イサム・ノグチは、日本人を父に持つアメリカ人で、彫刻家(1904-1988)。
おそらく日本では1970年代に有名になり、1988年に亡くなるまで、多くのパブリックアートや彫刻、プロダクトデザインを残した人。
ここ数年コンテンポラリージュエリーを通して、美大の学生や先生たち、その他アートに関わる人たちとつながることが多くなった。
そこで、感じるのはアート系の人たちにも2つの考えがあるということ。
一つは、「アートとは、あくまでも自分の中から発せられるものなので、社会とのつながりより、まず自分の中から発したものを大切にする。」
一方で、「自分の中から発せられるものだけれども、アートを持ってして社会との関係を築き、変えていこう。」
という考え方。
人が生きて行く上で、どちらが正しいかということはわからないけれど、
社会とのつながりや、社会を変えていこうとするアートこそ、本当のアートの力なのではないかと、
そこに、すごいエネルギーが生まれるような気がするのです。
確かに技術は大切だけれど、美大などのちょっと特殊なコミュニティに長くいるうちに、一般社会の人たちが何に苦しんでいるのか?何を変えたいのか?
そんなことに、鈍感になってしまっていないだろうか?
彫刻と社会の間に、新しい関係がつくりだされなければならない
イサム・ノグチは、アーティストながら積極的に紙をつかった「あかり」などの、プロダクト製品をデザインしている。
そのことに関しても「僕の作品は高くて一般の人は買えない。
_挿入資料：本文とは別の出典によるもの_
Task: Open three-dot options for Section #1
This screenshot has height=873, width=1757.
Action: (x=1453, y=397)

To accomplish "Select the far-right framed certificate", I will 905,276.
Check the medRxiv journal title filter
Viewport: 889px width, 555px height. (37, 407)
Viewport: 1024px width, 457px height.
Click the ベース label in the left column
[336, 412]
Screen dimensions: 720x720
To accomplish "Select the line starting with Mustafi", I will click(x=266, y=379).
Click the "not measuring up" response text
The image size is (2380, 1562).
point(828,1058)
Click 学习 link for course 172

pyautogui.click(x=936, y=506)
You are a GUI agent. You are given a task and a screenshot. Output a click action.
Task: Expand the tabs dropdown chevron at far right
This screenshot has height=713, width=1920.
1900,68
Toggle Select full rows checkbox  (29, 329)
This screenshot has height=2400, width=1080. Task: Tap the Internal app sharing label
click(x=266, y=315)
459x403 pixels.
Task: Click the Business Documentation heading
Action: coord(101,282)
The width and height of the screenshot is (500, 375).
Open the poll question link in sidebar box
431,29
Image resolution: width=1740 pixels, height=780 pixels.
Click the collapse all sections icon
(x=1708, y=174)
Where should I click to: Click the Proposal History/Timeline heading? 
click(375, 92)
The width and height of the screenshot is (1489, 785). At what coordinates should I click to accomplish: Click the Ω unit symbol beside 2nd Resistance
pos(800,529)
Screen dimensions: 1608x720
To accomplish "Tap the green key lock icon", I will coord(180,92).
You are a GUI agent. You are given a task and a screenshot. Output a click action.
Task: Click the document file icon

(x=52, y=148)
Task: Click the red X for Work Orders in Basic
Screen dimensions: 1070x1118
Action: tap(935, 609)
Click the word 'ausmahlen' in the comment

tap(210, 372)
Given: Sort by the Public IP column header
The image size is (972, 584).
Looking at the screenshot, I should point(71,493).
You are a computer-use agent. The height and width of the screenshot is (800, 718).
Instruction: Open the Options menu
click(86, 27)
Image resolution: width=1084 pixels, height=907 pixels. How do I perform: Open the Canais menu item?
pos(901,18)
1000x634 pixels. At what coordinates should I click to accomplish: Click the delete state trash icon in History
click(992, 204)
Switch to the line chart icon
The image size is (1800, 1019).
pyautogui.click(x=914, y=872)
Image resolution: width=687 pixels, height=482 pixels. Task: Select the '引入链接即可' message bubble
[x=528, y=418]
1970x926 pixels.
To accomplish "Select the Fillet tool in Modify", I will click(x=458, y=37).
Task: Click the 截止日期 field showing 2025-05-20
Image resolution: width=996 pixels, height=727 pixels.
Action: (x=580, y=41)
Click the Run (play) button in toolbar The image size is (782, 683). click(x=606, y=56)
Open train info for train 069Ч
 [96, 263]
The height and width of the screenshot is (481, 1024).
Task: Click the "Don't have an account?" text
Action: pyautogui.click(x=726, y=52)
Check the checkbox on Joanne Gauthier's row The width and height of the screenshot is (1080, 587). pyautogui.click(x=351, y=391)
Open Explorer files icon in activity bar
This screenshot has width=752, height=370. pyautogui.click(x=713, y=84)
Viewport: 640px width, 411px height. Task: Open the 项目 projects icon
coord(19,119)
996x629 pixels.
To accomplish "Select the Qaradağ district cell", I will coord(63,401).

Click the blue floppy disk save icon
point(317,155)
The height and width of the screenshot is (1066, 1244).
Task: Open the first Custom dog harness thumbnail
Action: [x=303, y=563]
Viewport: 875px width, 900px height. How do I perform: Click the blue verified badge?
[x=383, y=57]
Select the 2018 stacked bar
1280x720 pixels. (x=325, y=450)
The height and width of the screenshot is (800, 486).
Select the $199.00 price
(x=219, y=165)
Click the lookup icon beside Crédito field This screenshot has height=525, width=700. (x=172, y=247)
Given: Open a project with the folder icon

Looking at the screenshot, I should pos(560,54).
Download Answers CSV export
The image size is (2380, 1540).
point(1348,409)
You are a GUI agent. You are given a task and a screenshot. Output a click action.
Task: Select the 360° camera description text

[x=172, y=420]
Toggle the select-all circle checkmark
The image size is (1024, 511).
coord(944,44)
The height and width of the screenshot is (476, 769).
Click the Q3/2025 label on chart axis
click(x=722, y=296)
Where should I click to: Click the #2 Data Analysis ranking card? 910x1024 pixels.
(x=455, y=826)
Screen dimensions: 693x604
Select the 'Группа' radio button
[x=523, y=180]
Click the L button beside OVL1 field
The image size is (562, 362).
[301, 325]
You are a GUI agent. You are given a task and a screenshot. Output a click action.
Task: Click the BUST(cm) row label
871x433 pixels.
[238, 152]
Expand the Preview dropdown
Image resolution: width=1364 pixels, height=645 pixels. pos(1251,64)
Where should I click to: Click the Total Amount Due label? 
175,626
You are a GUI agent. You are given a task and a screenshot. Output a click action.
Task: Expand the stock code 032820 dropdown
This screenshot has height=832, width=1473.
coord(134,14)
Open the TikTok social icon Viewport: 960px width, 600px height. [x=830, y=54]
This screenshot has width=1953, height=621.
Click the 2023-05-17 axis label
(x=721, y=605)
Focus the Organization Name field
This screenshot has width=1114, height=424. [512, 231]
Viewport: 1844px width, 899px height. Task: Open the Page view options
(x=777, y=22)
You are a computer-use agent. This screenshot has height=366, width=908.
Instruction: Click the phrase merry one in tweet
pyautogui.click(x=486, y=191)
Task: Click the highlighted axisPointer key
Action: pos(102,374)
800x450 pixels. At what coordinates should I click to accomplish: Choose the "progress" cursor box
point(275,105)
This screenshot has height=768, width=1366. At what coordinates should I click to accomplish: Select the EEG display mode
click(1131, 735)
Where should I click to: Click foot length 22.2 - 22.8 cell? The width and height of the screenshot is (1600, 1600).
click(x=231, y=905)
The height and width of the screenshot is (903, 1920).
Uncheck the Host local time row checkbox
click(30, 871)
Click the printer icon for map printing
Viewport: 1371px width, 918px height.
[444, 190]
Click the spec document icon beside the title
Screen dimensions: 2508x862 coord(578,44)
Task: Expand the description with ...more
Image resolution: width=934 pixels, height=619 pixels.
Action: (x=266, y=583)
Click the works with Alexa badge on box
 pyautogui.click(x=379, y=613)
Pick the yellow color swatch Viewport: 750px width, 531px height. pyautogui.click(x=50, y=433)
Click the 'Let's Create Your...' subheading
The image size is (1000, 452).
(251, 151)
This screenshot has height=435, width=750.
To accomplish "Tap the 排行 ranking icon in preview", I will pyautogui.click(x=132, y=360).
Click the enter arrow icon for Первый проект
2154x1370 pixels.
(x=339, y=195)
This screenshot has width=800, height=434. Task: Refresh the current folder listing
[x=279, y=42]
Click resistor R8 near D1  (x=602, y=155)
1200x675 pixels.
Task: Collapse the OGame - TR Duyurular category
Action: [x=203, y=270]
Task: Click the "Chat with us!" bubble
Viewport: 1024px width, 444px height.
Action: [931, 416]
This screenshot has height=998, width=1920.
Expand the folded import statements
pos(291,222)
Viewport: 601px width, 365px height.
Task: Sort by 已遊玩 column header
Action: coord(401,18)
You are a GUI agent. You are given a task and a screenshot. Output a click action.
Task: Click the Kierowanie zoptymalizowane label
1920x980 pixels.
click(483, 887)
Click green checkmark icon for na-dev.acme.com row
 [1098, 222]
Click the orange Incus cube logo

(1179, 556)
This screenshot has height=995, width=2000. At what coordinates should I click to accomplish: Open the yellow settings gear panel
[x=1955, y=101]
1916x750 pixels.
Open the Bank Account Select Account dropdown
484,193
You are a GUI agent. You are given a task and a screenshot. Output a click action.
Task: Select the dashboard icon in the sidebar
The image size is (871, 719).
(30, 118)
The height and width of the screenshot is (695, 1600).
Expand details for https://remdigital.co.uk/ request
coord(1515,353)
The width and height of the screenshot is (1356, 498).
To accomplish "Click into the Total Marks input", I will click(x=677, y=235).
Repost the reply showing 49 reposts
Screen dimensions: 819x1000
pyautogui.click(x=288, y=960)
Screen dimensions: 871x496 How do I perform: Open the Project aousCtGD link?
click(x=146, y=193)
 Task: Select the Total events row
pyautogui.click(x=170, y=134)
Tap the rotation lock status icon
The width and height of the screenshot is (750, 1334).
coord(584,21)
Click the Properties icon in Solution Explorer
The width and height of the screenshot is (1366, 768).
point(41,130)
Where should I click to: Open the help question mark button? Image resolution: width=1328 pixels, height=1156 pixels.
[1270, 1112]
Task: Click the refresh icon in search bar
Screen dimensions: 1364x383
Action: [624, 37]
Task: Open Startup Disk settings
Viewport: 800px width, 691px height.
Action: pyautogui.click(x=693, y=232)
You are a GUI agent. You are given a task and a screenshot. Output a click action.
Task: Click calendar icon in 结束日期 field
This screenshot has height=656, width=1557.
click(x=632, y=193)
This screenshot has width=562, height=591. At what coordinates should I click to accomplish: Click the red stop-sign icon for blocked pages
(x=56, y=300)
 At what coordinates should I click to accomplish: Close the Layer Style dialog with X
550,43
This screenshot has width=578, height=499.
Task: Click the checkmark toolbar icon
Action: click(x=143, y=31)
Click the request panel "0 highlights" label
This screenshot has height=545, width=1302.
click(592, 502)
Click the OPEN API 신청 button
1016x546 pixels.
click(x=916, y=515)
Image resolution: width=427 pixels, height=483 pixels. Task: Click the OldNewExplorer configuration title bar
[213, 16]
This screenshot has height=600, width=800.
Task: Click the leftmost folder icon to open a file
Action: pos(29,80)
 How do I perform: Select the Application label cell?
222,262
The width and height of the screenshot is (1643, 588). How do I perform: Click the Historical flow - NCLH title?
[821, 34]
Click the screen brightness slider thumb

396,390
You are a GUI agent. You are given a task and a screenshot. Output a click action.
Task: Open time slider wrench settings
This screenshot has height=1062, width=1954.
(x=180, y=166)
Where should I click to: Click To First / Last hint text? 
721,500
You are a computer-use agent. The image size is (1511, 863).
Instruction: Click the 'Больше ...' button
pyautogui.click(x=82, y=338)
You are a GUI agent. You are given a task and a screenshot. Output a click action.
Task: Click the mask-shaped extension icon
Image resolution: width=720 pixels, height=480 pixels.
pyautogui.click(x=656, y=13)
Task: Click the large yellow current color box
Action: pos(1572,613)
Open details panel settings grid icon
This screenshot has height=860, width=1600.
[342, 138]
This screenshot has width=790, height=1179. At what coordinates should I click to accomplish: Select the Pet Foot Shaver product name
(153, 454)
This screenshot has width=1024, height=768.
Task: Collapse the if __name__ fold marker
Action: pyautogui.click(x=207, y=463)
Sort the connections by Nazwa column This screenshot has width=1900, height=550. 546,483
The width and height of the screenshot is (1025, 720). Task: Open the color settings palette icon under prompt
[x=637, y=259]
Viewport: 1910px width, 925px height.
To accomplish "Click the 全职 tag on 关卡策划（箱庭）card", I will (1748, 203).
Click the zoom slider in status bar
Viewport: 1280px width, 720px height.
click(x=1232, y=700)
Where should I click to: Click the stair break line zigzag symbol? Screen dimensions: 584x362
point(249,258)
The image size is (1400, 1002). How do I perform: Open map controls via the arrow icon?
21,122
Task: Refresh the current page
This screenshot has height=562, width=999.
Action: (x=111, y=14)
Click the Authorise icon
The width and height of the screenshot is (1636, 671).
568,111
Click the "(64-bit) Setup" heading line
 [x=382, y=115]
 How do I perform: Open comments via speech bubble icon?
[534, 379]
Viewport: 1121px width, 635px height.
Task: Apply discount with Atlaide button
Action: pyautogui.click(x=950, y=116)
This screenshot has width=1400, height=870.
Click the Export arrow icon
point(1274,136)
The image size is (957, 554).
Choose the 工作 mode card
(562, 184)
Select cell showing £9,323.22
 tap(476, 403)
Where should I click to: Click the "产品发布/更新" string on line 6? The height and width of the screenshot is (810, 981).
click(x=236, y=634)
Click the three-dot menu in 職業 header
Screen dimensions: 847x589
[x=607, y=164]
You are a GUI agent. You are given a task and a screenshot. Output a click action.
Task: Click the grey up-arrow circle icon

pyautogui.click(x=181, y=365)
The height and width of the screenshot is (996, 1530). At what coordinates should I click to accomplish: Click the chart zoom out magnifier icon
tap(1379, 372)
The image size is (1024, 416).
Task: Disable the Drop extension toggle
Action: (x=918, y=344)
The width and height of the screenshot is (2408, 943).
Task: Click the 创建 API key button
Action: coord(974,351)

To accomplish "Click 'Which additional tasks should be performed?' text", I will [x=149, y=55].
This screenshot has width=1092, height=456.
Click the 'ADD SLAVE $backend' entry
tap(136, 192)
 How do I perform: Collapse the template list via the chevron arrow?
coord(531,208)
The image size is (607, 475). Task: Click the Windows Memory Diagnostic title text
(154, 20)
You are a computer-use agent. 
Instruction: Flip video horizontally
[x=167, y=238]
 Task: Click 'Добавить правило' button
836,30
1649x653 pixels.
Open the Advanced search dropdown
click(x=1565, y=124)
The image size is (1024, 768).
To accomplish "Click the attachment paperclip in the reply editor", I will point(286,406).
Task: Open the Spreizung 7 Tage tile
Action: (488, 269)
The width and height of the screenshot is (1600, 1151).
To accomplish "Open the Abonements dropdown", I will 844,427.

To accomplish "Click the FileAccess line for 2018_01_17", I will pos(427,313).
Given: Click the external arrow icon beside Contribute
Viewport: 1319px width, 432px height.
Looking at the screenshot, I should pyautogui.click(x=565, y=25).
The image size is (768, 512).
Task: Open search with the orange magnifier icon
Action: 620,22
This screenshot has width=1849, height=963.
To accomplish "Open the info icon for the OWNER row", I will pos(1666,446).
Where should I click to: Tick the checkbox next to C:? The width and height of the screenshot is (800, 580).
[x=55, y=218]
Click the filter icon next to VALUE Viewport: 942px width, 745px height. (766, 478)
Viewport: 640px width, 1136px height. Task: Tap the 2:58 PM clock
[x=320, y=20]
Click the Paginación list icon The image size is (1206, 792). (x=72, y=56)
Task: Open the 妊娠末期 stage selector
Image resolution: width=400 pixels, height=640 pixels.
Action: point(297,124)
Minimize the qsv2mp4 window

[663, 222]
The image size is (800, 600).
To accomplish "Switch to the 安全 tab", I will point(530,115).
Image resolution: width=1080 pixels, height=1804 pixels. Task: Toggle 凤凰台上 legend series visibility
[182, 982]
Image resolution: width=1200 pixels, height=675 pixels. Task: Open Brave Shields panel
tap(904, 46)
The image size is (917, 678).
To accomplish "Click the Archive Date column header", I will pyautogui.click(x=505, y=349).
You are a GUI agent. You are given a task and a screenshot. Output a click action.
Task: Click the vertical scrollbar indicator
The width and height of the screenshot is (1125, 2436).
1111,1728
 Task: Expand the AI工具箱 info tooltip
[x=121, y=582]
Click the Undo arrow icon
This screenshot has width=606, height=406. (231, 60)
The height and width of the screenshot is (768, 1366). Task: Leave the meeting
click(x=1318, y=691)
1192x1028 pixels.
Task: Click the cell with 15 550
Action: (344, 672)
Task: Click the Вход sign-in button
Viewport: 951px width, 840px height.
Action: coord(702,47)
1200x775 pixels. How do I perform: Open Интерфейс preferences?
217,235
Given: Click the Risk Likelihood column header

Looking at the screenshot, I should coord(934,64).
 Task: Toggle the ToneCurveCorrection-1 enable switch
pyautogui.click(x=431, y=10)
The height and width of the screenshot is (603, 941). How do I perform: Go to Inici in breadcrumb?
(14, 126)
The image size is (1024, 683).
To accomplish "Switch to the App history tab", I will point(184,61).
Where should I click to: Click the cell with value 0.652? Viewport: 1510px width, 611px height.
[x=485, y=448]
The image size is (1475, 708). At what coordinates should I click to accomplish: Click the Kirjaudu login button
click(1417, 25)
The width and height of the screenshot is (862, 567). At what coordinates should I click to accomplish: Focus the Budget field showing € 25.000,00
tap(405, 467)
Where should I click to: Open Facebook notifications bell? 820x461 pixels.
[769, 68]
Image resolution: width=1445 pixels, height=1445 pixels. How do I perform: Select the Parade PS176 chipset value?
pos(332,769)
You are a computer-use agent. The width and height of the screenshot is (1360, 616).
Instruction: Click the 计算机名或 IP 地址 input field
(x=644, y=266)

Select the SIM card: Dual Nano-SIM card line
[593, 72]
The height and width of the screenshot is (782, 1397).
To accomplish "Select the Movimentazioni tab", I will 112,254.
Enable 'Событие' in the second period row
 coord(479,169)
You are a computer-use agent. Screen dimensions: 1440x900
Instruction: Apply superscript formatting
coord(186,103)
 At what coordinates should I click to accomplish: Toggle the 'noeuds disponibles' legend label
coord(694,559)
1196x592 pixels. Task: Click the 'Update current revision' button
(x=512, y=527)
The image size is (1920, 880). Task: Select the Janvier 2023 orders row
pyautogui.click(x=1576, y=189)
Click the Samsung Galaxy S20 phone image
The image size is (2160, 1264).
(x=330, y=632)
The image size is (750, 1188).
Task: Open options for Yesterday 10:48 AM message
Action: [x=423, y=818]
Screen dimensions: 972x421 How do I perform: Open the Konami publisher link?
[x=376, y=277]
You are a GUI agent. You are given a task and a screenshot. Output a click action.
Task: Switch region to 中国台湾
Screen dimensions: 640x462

だからこそこういう一般の人たちが買えるものをデザインすることはとても重要なんだ。」
「彫刻と社会の間に、新しい関係がつくりだされなければならない。」
と話していた。
そして、様々なパブリックアート(公共の場で展示されるアート)。
いつも社会との新しい関係をつくりだすことを、考え続けていた。
そこが、彼の作品が今でも評価される理由なのかもしれません。
今アートに取り組んでいる人たちに、「社会とのかかわり」について、考えてもらえたら日本はもっといい国になると思い、願います。